--- Records for processing Enclosed Below ---

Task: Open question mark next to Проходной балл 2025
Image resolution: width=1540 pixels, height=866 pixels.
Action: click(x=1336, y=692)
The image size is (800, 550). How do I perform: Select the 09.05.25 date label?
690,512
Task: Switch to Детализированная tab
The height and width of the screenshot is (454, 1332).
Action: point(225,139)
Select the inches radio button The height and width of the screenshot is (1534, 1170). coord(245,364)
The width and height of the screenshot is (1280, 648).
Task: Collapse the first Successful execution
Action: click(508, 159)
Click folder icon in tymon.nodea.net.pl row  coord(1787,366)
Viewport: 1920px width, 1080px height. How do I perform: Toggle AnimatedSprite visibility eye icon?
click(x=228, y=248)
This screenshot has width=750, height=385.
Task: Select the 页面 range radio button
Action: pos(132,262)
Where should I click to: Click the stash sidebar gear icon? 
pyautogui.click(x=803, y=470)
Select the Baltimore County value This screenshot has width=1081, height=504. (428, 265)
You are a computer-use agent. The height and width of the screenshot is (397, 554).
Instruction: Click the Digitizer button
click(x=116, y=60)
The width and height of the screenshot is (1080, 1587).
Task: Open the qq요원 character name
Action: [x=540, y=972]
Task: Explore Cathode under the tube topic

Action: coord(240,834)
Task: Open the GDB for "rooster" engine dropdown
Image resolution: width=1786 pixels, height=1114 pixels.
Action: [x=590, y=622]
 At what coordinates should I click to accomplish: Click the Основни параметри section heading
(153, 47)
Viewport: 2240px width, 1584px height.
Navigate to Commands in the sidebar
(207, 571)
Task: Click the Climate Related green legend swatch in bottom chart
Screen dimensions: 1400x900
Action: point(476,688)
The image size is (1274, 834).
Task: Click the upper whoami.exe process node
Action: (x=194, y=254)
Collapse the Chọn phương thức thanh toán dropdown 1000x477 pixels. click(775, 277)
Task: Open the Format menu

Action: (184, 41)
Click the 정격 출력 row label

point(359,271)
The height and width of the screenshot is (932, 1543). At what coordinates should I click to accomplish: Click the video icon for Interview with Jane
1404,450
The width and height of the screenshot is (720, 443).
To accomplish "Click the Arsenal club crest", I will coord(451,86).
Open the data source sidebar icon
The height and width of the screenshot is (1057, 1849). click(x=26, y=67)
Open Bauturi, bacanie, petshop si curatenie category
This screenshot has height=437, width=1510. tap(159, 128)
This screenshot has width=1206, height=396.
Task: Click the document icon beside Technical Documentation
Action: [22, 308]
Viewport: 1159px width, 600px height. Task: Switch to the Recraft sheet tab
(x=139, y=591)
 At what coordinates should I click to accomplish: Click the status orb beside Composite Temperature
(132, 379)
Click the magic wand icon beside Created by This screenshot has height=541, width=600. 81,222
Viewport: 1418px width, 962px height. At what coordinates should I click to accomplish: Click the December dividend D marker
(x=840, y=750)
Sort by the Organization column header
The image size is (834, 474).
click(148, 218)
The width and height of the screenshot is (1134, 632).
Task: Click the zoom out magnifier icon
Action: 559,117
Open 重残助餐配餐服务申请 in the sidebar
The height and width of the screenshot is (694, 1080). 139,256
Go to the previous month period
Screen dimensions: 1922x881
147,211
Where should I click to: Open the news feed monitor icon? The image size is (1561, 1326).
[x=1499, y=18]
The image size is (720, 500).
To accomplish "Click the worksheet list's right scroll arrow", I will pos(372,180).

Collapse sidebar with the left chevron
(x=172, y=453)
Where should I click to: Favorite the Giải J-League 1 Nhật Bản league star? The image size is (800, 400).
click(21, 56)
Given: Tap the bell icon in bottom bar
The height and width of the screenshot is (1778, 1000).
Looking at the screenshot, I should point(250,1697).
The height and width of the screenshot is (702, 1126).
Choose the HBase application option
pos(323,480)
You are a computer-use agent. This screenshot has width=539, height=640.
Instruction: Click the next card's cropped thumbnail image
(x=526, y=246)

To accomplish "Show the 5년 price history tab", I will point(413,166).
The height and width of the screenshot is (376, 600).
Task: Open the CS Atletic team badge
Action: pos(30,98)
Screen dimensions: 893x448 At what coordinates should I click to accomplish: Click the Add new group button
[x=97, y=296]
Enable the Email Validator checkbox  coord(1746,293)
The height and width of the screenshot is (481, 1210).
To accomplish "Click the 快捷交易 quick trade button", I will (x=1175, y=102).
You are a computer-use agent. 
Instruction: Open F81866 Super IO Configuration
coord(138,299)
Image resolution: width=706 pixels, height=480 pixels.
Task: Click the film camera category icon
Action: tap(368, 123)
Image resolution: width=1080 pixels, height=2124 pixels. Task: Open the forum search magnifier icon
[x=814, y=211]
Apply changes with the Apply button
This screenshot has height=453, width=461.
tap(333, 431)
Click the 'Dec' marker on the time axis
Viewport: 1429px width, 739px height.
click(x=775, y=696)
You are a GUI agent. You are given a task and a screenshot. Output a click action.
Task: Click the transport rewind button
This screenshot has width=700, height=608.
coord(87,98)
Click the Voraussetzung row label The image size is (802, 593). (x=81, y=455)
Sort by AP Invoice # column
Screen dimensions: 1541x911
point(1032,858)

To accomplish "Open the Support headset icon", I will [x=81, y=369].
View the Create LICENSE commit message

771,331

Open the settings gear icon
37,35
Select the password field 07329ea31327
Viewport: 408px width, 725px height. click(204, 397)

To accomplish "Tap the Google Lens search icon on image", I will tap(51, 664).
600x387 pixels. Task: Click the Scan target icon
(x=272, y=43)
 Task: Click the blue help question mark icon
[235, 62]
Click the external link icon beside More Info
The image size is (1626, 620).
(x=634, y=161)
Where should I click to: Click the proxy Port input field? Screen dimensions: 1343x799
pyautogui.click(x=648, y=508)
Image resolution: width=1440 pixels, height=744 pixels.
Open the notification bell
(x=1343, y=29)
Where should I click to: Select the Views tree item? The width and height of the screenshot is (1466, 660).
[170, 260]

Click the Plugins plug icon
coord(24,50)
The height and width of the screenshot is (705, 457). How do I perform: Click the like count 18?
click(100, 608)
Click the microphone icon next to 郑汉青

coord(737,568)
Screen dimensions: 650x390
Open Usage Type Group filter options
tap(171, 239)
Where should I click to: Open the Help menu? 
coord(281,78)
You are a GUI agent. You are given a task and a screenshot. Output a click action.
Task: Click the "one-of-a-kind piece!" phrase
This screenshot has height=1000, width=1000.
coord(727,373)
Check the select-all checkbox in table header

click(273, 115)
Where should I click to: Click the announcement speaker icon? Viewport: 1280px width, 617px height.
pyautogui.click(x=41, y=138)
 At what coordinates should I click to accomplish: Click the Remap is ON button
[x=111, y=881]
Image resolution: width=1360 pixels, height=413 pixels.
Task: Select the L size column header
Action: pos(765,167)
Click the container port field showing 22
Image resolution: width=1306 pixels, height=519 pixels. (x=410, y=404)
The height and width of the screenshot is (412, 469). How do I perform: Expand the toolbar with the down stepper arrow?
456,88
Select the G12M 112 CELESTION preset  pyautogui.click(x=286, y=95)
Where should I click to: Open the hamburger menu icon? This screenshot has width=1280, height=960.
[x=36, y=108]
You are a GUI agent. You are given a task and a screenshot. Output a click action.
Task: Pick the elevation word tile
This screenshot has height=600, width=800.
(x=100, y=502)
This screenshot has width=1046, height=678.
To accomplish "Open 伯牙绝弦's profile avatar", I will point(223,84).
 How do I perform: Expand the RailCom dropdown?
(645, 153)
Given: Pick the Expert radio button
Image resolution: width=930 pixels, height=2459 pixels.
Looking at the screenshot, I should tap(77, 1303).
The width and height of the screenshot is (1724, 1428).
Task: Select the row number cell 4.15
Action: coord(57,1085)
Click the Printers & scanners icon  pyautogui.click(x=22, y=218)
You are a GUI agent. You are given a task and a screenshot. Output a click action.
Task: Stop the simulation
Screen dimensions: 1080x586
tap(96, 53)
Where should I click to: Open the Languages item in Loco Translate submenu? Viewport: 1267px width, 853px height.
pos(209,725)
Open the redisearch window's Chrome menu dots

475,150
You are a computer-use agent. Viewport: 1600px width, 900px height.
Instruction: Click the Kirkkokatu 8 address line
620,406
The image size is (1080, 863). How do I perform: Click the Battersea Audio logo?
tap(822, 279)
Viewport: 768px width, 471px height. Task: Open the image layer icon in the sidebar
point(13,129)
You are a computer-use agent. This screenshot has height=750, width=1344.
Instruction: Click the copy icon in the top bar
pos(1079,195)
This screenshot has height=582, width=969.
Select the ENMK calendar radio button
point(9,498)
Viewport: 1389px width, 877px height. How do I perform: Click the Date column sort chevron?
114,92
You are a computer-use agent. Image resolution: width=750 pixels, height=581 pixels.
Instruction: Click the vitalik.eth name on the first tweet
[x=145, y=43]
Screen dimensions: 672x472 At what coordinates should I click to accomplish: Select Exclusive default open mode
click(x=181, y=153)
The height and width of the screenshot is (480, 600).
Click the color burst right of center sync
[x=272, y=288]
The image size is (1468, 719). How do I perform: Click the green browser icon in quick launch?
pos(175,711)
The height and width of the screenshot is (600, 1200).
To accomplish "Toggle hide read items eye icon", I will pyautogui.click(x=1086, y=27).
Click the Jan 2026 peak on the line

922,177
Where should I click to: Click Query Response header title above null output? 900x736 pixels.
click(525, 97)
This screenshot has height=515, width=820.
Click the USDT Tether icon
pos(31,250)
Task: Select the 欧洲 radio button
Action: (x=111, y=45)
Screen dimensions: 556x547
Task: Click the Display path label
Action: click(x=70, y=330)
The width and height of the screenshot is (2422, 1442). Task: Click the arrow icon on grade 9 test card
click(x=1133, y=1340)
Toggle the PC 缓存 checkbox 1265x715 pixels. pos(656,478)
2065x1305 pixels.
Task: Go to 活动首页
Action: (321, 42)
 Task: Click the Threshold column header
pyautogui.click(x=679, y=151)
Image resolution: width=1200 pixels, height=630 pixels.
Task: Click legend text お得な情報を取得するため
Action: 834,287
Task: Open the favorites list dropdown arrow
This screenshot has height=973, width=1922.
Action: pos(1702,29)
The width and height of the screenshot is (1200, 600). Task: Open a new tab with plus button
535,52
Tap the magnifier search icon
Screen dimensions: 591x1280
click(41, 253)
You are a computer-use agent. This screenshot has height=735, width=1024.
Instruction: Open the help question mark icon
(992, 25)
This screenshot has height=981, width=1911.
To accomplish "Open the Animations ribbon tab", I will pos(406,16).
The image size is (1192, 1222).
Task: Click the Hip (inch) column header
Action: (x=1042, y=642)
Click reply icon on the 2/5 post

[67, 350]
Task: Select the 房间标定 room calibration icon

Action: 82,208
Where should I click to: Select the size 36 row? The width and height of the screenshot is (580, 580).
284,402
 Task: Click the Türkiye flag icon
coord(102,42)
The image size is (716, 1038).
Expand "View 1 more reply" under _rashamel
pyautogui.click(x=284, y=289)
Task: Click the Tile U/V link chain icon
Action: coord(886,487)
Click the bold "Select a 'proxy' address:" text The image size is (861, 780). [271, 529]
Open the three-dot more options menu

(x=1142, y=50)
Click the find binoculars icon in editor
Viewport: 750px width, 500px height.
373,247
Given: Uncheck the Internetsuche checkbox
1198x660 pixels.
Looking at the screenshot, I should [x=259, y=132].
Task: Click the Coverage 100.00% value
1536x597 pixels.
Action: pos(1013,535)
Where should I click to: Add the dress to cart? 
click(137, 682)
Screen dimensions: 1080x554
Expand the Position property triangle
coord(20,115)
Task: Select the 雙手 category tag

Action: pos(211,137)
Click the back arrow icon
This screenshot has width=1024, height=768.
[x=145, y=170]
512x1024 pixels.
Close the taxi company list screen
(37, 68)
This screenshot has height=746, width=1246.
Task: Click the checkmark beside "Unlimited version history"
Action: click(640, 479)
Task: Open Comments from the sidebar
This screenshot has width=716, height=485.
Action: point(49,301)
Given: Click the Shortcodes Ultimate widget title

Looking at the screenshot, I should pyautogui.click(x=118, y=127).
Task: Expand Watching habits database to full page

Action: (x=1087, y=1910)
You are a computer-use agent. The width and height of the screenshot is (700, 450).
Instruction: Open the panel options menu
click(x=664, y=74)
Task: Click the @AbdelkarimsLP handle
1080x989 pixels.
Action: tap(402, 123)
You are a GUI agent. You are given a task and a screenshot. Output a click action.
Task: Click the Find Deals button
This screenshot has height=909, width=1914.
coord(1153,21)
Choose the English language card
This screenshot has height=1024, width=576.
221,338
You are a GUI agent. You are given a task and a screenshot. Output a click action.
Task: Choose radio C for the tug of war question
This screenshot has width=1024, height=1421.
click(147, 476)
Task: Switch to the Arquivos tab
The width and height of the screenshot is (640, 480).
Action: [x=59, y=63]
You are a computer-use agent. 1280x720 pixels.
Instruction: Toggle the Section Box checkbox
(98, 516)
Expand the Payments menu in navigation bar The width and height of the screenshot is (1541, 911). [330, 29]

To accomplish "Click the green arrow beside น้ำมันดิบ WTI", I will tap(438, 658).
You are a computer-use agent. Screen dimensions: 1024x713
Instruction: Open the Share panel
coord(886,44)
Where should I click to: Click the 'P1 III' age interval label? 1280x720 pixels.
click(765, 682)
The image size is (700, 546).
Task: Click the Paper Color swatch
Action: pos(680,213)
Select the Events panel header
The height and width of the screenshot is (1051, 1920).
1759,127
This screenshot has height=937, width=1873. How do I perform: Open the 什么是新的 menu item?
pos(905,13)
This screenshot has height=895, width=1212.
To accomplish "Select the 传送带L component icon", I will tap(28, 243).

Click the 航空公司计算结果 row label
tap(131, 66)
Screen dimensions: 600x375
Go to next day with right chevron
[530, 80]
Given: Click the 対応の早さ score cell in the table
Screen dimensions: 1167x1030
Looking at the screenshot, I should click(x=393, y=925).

--- End of Enclosed Records for processing ---

▸ **What you need to do**:
Retype the listing from its first line onward, stopping after the line that contains "You are a computer-use agent. The height" has been retyped in full.

▸ **Solved problem**:
Task: Open question mark next to Проходной балл 2025
Image resolution: width=1540 pixels, height=866 pixels.
Action: click(x=1336, y=692)
The image size is (800, 550). How do I perform: Select the 09.05.25 date label?
690,512
Task: Switch to Детализированная tab
The height and width of the screenshot is (454, 1332).
Action: point(225,139)
Select the inches radio button The height and width of the screenshot is (1534, 1170). coord(245,364)
The width and height of the screenshot is (1280, 648).
Task: Collapse the first Successful execution
Action: click(508, 159)
Click folder icon in tymon.nodea.net.pl row  coord(1787,366)
Viewport: 1920px width, 1080px height. How do I perform: Toggle AnimatedSprite visibility eye icon?
click(x=228, y=248)
This screenshot has width=750, height=385.
Task: Select the 页面 range radio button
Action: pos(132,262)
Where should I click to: Click the stash sidebar gear icon? 
pyautogui.click(x=803, y=470)
Select the Baltimore County value This screenshot has width=1081, height=504. (428, 265)
You are a computer-use agent. The height and width of the screenshot is (397, 554).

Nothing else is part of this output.